**Extracto de la página:**
────────

Sin embargo, la senda abierta por ediciones
realizadas en torno y a partir de Juan Luis Martínez, Ronald Kay, Eugenio
Dittborn, Carlos Leppe, Claudio Bertoni, Cecilia Vicuña, Diego Maquieira, Sybil
Brintrub, por nombrar los que se vienen de inmediato a la cabeza, le han
señalado al espacio reductivo de artes visuales un camino de lucha formal de alta exigencia. Es en
este camino que se han comprometido iniciativas como la de editorial Otra Sinceridad.
La historia narrada por Alejandra Arcuch remite
a unos retratos por omisión, en dos
sentidos. Por un lado, reproduce esculturas funerarias afectadas por un acto
vandálico; y por otro lado, deslocaliza la representación de los cuerpos hacia
los detalles de pliegue del drapeado. Tenemos, entonces, esculturas decapitadas cuya mutilación es compensada
por la atención puesta en los pliegues que recogen la energía deflacionada por
la violencia. La representación del vestuario realiza, casi, la función de un
sudario para que la mirada adquiera una compensación por diferencia de relieves.
En estas fotografías, los pliegues se sintomatizan como una firma en un mundo
sometido a la pulsión de la borradura. Pero borrar no es sinónimo de olvidar.
Al contrario, las cabezas, en estos retratos,
brillan por su ausencia.
La operación de riesgo en el trabajo de
Alejandra Arcuch se traslada hacia el retrato de la omisión dolosa. Toda
omisión es dolosa. Resume el efecto de una desaparición. Más que eso, al estar
situada en cementerios, a esa estatuaria de la vigilancia le es sustraída toda
función simbólica. La vigilancia depende de condiciones de visibilidad efectivas
que no pueden ser mantenidas. No hay cuidado para que persista la imagen de una
protección ceremonial que denota la ruina del poder social de los referentes,
como un calco “hacia adentro” de la vida urbana; es decir, la ciudad como
contexto mayor que acoge la acción instituyente de los aparatos de producción de
la exclusión regulada (prisión, hospital, cementerio). Ahí reside el carácter
político de este trabajo, que condensa aquello que, debiendo permanecer
secreto, se manifiesta. Pero ¿qué es lo que importa? Que se manifiesta, impreso.

────────

**Datos:**
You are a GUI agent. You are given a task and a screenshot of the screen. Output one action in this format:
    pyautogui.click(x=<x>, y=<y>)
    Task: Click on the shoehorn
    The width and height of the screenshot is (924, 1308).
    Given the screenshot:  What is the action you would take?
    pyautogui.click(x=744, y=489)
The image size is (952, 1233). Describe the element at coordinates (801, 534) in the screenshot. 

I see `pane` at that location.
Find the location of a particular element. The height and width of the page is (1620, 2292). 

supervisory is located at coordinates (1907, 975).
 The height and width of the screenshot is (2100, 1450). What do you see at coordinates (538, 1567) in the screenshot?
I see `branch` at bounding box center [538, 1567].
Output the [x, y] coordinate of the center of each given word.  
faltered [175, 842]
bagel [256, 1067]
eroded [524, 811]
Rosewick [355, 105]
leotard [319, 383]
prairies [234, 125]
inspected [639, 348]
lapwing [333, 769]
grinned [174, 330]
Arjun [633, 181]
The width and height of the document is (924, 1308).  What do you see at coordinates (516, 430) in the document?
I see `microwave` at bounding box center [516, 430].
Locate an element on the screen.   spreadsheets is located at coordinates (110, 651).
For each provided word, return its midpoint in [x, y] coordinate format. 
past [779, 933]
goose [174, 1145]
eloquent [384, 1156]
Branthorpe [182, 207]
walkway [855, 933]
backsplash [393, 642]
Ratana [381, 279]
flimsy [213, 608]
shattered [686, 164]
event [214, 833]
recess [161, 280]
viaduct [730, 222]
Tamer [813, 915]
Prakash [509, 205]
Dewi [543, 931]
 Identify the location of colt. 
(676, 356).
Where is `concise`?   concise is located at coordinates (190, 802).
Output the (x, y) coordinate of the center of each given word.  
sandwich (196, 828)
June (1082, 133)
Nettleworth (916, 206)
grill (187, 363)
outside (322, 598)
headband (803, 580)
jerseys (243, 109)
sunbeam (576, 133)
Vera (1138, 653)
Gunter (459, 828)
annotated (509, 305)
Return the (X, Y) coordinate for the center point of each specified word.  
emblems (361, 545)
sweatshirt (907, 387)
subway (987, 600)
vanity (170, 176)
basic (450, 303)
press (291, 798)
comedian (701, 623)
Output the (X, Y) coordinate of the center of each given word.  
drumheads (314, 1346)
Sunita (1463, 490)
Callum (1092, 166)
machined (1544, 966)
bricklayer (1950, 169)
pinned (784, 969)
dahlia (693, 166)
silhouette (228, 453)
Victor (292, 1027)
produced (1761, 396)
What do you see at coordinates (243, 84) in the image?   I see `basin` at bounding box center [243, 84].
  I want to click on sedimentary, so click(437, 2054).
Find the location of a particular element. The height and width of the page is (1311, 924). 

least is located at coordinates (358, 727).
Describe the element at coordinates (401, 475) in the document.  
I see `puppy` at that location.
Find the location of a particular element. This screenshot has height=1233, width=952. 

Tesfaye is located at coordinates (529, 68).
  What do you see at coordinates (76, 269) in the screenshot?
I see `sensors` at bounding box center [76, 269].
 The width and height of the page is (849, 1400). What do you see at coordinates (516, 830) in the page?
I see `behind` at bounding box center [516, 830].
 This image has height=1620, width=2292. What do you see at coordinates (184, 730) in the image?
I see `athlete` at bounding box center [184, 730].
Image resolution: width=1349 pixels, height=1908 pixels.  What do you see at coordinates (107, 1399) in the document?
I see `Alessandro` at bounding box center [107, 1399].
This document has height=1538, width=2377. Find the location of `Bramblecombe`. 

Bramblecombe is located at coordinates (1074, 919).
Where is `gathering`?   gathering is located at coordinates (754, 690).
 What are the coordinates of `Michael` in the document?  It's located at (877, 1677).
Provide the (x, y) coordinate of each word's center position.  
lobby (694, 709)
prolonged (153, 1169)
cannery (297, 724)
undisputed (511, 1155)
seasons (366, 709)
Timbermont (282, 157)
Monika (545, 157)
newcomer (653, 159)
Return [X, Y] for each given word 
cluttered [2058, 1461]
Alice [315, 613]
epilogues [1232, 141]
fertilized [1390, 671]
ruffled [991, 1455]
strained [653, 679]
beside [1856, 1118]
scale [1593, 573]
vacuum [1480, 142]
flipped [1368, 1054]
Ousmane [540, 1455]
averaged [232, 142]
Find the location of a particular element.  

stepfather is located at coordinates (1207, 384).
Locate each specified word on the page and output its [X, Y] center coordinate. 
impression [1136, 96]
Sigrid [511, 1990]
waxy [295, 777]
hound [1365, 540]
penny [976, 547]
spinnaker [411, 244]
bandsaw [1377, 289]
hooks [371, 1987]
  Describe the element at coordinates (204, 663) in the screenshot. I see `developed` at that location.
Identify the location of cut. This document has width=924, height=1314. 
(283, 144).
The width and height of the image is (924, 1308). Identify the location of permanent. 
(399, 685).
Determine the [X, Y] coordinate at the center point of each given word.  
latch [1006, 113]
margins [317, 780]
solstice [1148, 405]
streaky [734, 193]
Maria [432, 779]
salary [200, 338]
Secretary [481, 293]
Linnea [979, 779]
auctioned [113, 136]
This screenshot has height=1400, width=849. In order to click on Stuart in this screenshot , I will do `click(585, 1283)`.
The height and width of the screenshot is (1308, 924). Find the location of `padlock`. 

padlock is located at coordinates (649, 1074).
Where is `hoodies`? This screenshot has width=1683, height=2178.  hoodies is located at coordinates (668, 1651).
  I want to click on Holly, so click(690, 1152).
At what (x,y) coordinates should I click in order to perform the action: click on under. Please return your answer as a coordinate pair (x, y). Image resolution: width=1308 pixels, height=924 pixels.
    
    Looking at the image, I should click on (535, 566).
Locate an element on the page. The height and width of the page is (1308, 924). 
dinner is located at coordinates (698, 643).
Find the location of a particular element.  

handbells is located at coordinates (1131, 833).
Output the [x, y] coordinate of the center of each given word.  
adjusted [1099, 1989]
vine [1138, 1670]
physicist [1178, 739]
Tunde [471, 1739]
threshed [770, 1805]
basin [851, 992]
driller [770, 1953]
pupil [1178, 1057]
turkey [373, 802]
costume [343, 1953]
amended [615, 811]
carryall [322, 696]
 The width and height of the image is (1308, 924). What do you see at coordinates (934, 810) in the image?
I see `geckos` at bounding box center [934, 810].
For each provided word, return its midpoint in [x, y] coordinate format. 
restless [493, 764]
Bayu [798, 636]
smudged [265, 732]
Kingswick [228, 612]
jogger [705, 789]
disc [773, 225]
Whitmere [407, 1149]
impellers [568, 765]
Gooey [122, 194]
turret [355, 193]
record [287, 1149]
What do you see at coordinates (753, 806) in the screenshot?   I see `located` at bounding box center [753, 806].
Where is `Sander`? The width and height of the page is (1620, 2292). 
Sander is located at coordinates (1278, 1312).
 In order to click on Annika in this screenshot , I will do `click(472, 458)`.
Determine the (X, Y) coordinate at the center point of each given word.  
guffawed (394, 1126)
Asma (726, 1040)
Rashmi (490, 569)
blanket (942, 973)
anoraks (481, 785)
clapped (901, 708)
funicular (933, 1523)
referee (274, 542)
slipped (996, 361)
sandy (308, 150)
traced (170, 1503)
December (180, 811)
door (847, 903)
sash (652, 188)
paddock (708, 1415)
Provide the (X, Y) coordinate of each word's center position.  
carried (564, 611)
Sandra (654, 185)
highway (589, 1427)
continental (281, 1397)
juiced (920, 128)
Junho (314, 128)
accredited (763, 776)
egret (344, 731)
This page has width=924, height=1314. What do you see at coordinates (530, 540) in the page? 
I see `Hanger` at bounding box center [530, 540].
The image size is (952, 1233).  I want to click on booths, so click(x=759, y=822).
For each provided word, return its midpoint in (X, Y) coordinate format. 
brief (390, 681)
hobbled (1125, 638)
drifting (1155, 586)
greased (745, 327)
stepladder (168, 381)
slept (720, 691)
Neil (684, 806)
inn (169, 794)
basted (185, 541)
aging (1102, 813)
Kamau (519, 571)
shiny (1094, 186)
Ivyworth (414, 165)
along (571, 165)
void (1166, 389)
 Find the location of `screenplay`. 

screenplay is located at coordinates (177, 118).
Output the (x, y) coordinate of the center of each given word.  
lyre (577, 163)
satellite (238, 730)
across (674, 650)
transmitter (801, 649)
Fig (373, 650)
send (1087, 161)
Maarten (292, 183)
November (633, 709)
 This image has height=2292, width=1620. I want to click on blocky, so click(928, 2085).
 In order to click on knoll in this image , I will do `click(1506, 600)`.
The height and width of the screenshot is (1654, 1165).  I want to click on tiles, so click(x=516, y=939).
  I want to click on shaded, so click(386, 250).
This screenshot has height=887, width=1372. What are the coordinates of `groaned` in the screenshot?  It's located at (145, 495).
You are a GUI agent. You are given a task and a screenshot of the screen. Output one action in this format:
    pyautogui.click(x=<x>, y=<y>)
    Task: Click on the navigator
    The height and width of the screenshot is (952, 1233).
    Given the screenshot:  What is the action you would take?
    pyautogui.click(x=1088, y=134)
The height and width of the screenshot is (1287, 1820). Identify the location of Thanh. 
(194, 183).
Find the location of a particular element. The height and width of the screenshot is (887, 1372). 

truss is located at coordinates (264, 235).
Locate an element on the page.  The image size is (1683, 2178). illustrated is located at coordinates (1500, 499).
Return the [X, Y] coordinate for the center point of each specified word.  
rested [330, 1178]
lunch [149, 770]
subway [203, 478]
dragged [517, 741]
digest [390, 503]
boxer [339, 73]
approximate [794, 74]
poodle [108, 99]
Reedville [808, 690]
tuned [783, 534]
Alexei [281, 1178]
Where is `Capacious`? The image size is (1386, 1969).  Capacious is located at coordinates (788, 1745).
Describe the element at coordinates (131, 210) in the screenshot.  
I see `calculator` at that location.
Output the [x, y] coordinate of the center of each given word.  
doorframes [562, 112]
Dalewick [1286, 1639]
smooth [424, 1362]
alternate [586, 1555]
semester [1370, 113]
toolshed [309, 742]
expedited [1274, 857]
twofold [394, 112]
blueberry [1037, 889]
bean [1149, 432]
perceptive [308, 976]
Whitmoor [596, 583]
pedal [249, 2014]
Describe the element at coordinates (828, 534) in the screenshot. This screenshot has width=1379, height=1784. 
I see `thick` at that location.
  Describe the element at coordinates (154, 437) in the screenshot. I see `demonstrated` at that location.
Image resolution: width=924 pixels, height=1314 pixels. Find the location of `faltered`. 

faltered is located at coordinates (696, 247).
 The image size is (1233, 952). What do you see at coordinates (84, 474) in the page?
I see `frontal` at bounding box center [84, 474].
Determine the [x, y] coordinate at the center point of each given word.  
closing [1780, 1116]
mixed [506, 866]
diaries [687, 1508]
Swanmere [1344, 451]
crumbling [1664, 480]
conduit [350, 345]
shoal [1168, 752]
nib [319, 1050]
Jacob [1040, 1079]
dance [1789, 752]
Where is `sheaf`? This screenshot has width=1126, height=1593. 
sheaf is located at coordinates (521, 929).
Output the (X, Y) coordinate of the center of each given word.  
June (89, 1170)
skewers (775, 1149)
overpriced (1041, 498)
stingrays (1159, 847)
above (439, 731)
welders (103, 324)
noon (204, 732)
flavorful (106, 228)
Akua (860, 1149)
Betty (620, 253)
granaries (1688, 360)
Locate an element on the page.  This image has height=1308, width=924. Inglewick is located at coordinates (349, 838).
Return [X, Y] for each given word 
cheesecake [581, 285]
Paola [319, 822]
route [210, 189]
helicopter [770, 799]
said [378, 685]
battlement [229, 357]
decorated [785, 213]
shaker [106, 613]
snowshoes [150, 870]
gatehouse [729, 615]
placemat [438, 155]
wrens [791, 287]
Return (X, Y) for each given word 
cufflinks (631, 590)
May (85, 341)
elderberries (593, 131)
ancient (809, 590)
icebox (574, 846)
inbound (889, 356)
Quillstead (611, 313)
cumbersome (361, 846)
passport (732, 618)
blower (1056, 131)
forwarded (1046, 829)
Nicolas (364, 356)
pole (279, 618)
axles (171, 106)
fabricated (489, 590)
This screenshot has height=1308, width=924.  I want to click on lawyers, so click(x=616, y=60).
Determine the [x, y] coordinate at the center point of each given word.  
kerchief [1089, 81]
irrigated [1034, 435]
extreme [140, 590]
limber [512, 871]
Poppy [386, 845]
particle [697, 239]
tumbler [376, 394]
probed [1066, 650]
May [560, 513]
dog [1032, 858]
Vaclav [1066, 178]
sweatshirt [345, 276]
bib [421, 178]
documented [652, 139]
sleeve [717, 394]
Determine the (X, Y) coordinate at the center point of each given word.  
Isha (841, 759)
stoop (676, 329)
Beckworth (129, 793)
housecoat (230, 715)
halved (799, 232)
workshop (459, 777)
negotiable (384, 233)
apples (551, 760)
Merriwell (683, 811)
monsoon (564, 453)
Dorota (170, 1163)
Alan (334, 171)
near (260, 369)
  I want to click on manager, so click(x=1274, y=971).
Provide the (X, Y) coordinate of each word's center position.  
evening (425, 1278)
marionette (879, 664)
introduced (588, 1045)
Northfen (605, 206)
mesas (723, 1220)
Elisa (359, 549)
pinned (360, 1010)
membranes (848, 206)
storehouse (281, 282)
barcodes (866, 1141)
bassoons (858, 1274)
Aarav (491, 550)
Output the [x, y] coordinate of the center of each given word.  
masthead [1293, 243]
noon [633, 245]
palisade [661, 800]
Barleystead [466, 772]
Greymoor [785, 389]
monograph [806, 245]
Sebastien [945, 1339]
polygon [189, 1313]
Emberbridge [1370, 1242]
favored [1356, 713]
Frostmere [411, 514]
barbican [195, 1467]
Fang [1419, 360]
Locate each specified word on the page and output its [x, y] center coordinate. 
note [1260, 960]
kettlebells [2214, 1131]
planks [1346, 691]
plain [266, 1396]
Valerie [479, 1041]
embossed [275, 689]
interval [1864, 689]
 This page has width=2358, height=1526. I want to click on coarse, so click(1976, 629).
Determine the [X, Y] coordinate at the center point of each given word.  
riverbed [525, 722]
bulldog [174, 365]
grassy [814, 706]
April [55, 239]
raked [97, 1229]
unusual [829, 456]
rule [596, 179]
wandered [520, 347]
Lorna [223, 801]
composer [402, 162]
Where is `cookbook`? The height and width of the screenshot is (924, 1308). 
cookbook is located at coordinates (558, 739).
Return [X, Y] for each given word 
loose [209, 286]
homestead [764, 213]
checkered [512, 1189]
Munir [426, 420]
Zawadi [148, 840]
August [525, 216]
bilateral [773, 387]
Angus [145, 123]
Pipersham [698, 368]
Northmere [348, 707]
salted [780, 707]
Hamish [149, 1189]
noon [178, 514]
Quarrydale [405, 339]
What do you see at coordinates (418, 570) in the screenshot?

────────

**Instrucciones:**
a - Responde estas preguntas sobre el texto dedicado a Alejandra Arcuch:
(i) ¿Qué editorial se cita como una de las iniciativas comprometidas en ese camino de lucha formal?
(ii) Por un lado, ¿qué reproducen las obras descritas?
(iii) ¿Qué tres ejemplos aparecen entre paréntesis como aparatos de producción de la exclusión regulada?
b - Copia literalmente del texto dedicado a Alejandra Arcuch el pasaje que empieza en "Sin embargo, la" y termina en "editorial Otra Sinceridad.".

**Soluciones:**
a -
(i) La editorial Otra Sinceridad.
(ii) Esculturas funerarias afectadas por un acto vandálico.
(iii) Prisión, hospital y cementerio.

b -
Sin embargo, la senda abierta por ediciones
realizadas en torno y a partir de Juan Luis Martínez, Ronald Kay, Eugenio
Dittborn, Carlos Leppe, Claudio Bertoni, Cecilia Vicuña, Diego Maquieira, Sybil
Brintrub, por nombrar los que se vienen de inmediato a la cabeza, le han
señalado al espacio reductivo de artes visuales un camino de lucha formal de alta exigencia. Es en
este camino que se han comprometido iniciativas como la de editorial Otra Sinceridad.